◆ What this task involves:
Please swap every "icon" in the items below for "button" and write them out again with nothing else changed. Leave the pictures out of your answer.

## start Data in this exercise

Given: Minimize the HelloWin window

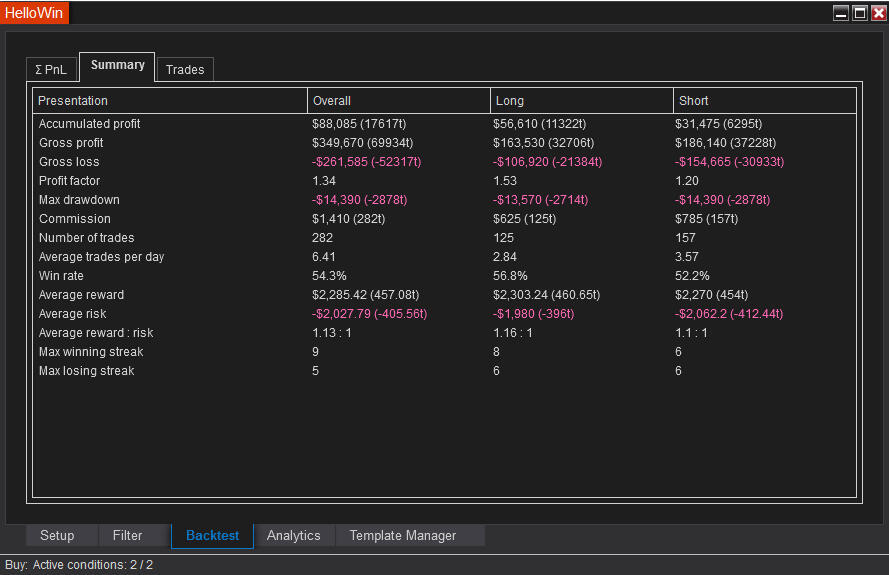Looking at the screenshot, I should 841,13.
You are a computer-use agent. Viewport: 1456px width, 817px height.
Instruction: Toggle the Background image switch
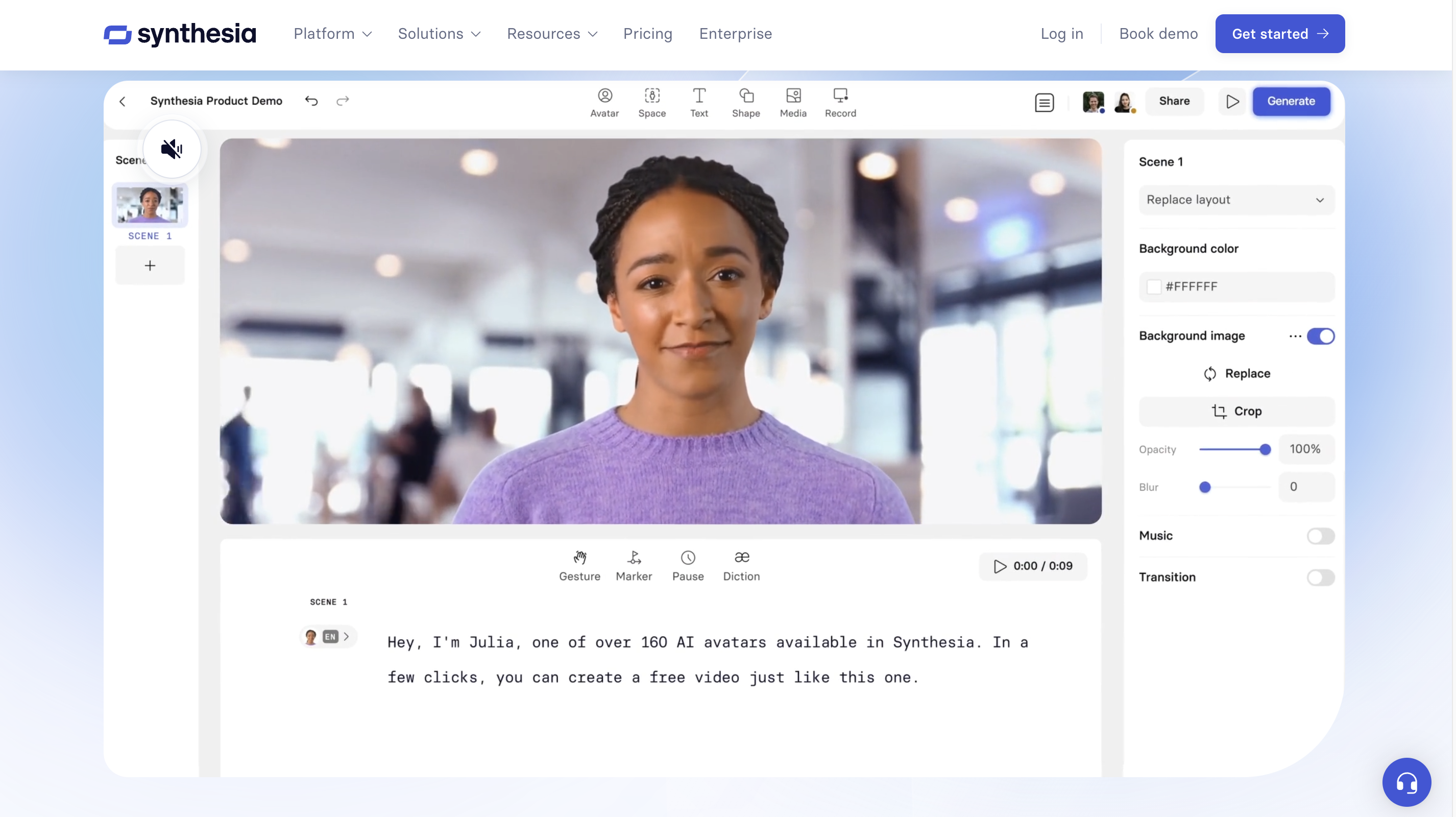(1321, 336)

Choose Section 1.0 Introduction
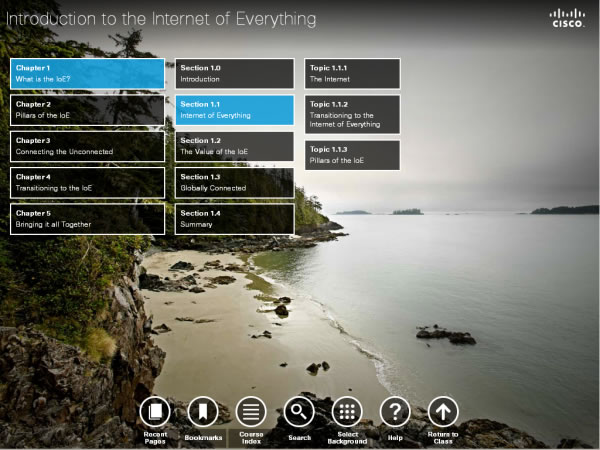pos(235,73)
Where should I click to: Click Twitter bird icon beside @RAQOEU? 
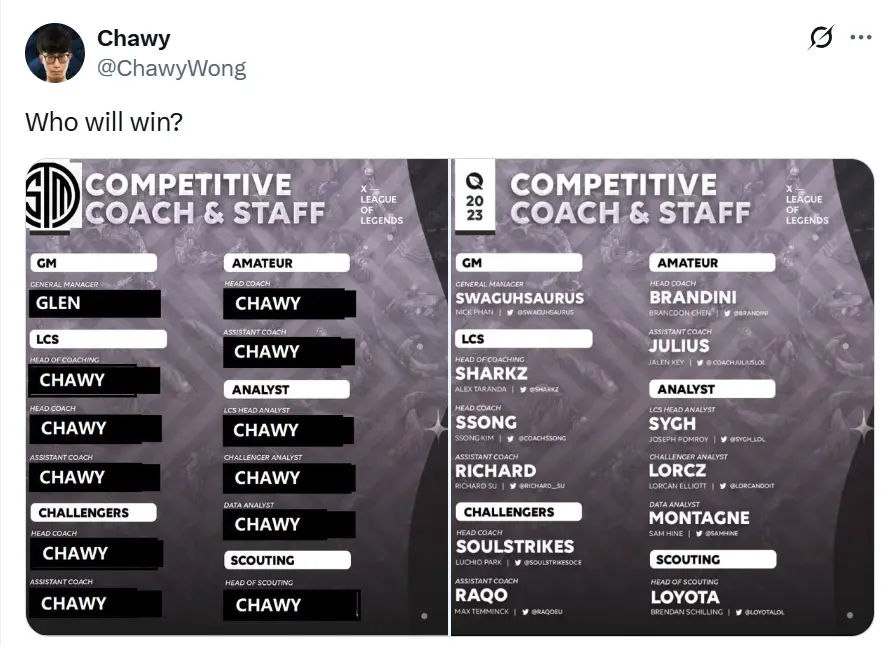524,611
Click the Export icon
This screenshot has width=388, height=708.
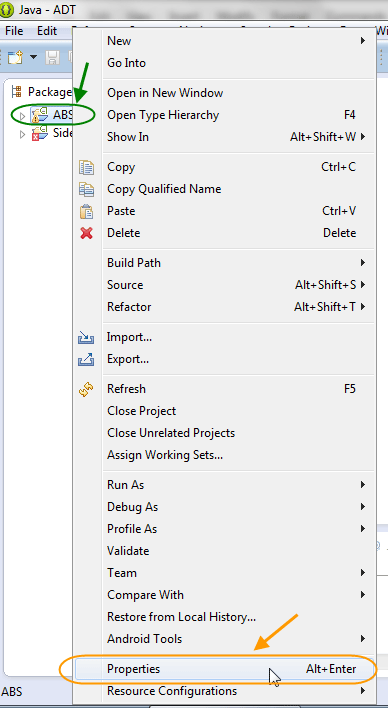(86, 359)
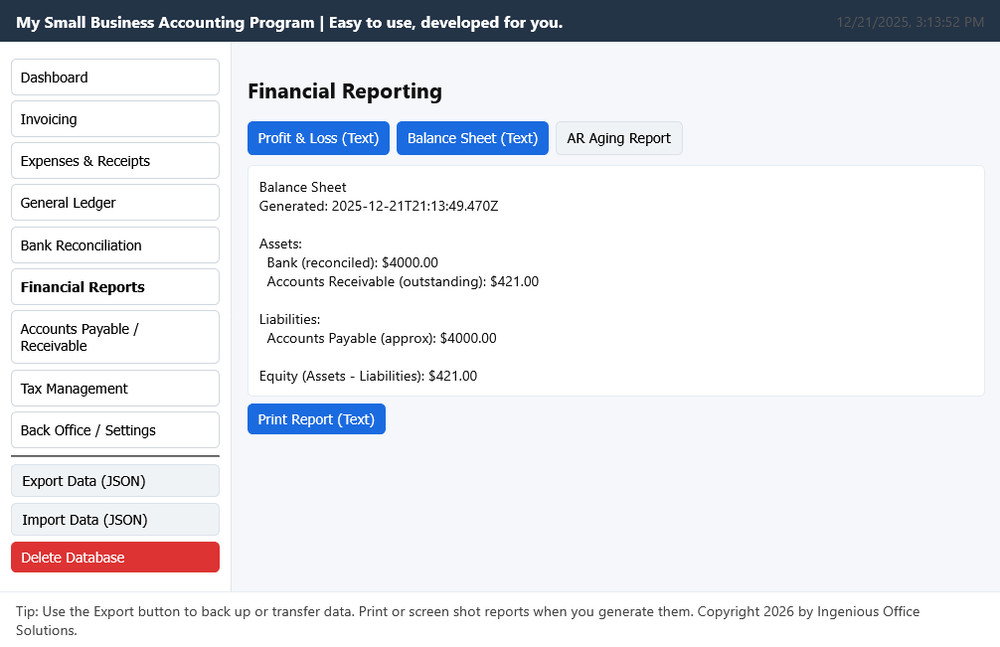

## end Data in this exercise

◆ Response below:
Given: Minimize the HelloWin window

Looking at the screenshot, I should 841,13.
You are a computer-use agent. Viewport: 1456px width, 817px height.
Instruction: Toggle the Background image switch
(1321, 336)

Choose Section 1.0 Introduction
pos(235,73)
Where should I click to: Click Twitter bird button beside @RAQOEU? 
524,611
Click the Export button
This screenshot has width=388, height=708.
(86, 359)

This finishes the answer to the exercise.